Надо подчеркнуть, что отдельные решения для принятия являются зависимыми переменными: установив, например, что текст иронический, мы тем самым изменяем вероятность принятия решения на других осях.
Коварство современного воплощения именно в том, что осложняет читателю жизнь, то есть в семантической неопределенности. Этому направлению литературы отчетливо положил начало Кафка. Тодоров, именно потому, что не мог справиться с его текстом при помощи своей оси, сделал из провала метода достоинство, вводящее собственное бессилие в глубокие воды герменевтического проявления. Согласно ему, Кафка придал тексту «абсолютную автономию», или всесторонне отрезал его от мира. Текст кажется аллегорическим, но не является таковым, потому что нельзя установить его адресат.
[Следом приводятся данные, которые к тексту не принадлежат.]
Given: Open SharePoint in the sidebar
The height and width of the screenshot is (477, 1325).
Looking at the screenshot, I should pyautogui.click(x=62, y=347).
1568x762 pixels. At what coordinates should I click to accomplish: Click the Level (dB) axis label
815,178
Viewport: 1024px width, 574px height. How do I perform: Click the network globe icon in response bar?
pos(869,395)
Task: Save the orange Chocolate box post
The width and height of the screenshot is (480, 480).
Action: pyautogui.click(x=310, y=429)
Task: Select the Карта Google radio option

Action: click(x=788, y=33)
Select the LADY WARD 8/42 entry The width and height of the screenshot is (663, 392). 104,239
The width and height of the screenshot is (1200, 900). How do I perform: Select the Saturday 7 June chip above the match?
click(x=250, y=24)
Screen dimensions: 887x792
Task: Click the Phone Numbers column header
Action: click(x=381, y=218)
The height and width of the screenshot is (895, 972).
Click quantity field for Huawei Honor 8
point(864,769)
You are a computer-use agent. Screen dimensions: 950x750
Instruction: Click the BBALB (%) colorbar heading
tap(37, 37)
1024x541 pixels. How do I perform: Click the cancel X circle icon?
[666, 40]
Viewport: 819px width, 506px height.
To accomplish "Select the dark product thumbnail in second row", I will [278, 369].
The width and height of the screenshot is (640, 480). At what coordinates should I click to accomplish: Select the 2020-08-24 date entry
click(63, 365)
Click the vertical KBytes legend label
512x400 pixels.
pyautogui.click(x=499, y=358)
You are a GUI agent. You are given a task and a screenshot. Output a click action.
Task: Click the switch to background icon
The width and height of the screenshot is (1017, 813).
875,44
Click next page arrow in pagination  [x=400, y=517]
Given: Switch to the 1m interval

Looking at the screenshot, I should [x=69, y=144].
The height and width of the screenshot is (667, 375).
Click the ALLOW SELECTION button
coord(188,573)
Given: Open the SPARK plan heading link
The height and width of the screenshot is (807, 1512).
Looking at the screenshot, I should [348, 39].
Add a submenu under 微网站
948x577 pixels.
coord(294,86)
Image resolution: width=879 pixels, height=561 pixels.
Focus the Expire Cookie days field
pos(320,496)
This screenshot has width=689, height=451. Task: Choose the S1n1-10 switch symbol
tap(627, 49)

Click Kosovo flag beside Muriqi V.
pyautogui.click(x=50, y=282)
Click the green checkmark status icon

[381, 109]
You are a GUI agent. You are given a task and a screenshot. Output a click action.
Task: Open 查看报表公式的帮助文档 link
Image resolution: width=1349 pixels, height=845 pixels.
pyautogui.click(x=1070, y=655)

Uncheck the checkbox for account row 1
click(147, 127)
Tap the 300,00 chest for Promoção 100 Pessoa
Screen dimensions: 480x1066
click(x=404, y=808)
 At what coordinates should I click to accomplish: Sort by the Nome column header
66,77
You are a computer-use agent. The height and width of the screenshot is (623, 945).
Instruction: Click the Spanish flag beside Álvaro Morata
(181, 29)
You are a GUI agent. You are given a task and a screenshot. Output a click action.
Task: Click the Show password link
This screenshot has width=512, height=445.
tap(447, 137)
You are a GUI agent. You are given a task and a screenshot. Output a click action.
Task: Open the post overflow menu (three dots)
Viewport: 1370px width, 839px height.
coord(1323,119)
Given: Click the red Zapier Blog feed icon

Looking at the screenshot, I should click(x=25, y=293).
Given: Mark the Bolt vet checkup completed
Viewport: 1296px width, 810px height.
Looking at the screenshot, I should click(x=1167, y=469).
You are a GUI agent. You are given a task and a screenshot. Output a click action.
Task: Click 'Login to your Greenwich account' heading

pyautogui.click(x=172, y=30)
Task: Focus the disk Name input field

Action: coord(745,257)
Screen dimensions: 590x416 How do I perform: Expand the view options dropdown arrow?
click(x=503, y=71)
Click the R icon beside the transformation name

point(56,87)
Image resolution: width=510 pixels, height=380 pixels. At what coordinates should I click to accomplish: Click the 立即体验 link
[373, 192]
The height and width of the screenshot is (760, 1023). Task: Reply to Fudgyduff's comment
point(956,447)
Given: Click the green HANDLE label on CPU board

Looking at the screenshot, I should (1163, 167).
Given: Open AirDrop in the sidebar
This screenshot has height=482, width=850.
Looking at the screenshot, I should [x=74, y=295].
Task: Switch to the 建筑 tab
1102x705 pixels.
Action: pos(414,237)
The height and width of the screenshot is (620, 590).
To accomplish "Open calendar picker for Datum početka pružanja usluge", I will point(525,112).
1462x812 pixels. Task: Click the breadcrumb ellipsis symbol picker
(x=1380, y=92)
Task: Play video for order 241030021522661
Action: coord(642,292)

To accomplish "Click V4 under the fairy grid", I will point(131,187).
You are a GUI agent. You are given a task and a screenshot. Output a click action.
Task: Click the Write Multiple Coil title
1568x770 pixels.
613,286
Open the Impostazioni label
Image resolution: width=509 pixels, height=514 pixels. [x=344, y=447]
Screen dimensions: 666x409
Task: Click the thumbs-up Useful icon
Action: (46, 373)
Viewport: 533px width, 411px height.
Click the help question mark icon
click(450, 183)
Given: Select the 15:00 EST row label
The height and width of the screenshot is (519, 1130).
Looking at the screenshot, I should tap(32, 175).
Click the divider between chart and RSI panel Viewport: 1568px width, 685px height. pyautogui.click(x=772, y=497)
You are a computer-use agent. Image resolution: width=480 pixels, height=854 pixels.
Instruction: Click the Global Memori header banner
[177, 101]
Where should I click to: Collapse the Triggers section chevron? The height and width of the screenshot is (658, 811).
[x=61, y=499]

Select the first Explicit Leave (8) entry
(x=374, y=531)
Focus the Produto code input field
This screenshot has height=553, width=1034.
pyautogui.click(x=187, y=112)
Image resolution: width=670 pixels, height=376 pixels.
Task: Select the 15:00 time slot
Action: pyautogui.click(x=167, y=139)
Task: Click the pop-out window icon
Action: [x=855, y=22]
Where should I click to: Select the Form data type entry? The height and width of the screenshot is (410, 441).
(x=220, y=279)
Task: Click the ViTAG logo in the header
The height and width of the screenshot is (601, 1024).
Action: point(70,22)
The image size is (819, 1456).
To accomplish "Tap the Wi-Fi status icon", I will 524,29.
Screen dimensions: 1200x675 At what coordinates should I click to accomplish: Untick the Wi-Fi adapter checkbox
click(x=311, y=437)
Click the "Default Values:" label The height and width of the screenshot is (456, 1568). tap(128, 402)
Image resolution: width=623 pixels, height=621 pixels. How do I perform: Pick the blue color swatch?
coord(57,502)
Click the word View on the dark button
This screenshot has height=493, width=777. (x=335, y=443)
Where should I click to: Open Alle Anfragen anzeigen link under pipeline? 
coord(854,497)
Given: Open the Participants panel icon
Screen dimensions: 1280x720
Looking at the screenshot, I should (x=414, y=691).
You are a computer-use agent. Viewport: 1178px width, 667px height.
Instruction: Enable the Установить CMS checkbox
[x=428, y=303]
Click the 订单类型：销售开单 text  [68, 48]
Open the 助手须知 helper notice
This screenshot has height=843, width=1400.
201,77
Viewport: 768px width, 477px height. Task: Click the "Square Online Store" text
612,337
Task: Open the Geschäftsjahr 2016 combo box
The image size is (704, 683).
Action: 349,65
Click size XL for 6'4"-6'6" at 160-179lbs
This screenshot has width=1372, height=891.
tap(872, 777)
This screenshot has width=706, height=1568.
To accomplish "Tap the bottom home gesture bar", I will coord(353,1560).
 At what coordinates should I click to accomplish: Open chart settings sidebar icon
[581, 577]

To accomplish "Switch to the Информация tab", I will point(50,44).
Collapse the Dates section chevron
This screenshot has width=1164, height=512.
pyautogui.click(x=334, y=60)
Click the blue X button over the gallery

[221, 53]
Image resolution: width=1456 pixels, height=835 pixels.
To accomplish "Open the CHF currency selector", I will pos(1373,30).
Поэтому он не является ни аллегорическим, ни поэтическим, ни реалистическим, и если его можно назвать фантастическим, то исключительно в том понимании, что «логика сна» – и потому никакой категоричности – поглотила повествование вместе с читателем. Ita dixit Todorov[31], не замечая, что тем самым отказывается от всей своей структурализации.
Концепция, объявленная Тодоровым – тотальной безадресности произведений Кафки в реальном мире – нашла популярность и вне структурализма, как я считаю, в результате умственной лености или усталости. Эти якобы беспредельно завуалированные в смыслах произведения должны одновременно означать то, что они конкретно значат неизвестно что – пусть же таким образом будет, что они не значат – сносками, призывами, намеками – попросту ничего.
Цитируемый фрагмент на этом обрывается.